Text and element pointing records:
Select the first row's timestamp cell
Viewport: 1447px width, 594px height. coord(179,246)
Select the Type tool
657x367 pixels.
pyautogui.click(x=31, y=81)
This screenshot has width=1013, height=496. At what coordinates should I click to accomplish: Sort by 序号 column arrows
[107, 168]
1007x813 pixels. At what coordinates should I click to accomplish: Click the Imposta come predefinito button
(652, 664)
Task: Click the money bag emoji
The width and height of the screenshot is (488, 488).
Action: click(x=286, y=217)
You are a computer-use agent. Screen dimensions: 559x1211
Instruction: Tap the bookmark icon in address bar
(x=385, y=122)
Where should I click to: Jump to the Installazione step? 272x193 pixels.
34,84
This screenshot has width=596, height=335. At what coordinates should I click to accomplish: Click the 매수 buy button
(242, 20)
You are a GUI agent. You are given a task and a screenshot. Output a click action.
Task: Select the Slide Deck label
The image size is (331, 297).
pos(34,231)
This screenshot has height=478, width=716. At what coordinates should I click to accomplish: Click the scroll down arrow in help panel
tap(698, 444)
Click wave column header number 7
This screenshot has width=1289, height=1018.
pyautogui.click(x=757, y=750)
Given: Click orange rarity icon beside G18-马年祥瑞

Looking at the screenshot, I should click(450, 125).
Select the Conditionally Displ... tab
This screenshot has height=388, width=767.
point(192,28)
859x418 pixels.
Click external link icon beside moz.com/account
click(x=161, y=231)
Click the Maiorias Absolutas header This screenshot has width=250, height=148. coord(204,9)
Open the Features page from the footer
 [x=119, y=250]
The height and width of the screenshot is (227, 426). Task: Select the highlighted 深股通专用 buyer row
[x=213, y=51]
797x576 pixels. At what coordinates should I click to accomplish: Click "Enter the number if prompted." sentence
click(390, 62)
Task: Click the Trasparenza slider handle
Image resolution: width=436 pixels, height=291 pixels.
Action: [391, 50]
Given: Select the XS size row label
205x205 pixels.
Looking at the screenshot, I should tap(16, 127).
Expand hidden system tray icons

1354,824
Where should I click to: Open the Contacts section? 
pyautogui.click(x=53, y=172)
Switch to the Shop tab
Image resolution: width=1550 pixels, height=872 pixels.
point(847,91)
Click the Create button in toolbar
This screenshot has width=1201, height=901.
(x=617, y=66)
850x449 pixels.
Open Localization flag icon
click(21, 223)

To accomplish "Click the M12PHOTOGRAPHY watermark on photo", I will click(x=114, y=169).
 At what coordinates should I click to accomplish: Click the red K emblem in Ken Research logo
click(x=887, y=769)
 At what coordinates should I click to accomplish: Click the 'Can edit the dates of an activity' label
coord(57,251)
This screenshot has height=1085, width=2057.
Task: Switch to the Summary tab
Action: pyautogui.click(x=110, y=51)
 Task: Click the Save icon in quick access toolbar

• Do this: Repeat every one of the entries above verbatim, in the same order and with nothing left out.

• Worked answer:
Select the first row's timestamp cell
Viewport: 1447px width, 594px height. coord(179,246)
Select the Type tool
657x367 pixels.
pyautogui.click(x=31, y=81)
This screenshot has width=1013, height=496. At what coordinates should I click to accomplish: Sort by 序号 column arrows
[107, 168]
1007x813 pixels. At what coordinates should I click to accomplish: Click the Imposta come predefinito button
(652, 664)
Task: Click the money bag emoji
The width and height of the screenshot is (488, 488).
Action: click(x=286, y=217)
You are a computer-use agent. Screen dimensions: 559x1211
Instruction: Tap the bookmark icon in address bar
(x=385, y=122)
Where should I click to: Jump to the Installazione step? 272x193 pixels.
34,84
This screenshot has width=596, height=335. At what coordinates should I click to accomplish: Click the 매수 buy button
(242, 20)
You are a GUI agent. You are given a task and a screenshot. Output a click action.
Task: Select the Slide Deck label
The image size is (331, 297).
pos(34,231)
This screenshot has height=478, width=716. At what coordinates should I click to accomplish: Click the scroll down arrow in help panel
tap(698, 444)
Click wave column header number 7
This screenshot has width=1289, height=1018.
pyautogui.click(x=757, y=750)
Given: Click orange rarity icon beside G18-马年祥瑞

Looking at the screenshot, I should click(450, 125).
Select the Conditionally Displ... tab
This screenshot has height=388, width=767.
point(192,28)
859x418 pixels.
Click external link icon beside moz.com/account
click(x=161, y=231)
Click the Maiorias Absolutas header This screenshot has width=250, height=148. coord(204,9)
Open the Features page from the footer
 [x=119, y=250]
The height and width of the screenshot is (227, 426). Task: Select the highlighted 深股通专用 buyer row
[x=213, y=51]
797x576 pixels. At what coordinates should I click to accomplish: Click "Enter the number if prompted." sentence
click(390, 62)
Task: Click the Trasparenza slider handle
Image resolution: width=436 pixels, height=291 pixels.
Action: [391, 50]
Given: Select the XS size row label
205x205 pixels.
Looking at the screenshot, I should tap(16, 127).
Expand hidden system tray icons

1354,824
Where should I click to: Open the Contacts section? 
pyautogui.click(x=53, y=172)
Switch to the Shop tab
Image resolution: width=1550 pixels, height=872 pixels.
point(847,91)
Click the Create button in toolbar
This screenshot has width=1201, height=901.
(x=617, y=66)
850x449 pixels.
Open Localization flag icon
click(21, 223)

To accomplish "Click the M12PHOTOGRAPHY watermark on photo", I will click(x=114, y=169).
 At what coordinates should I click to accomplish: Click the red K emblem in Ken Research logo
click(x=887, y=769)
 At what coordinates should I click to accomplish: Click the 'Can edit the dates of an activity' label
coord(57,251)
This screenshot has height=1085, width=2057.
Task: Switch to the Summary tab
Action: pyautogui.click(x=110, y=51)
 Task: Click the Save icon in quick access toolbar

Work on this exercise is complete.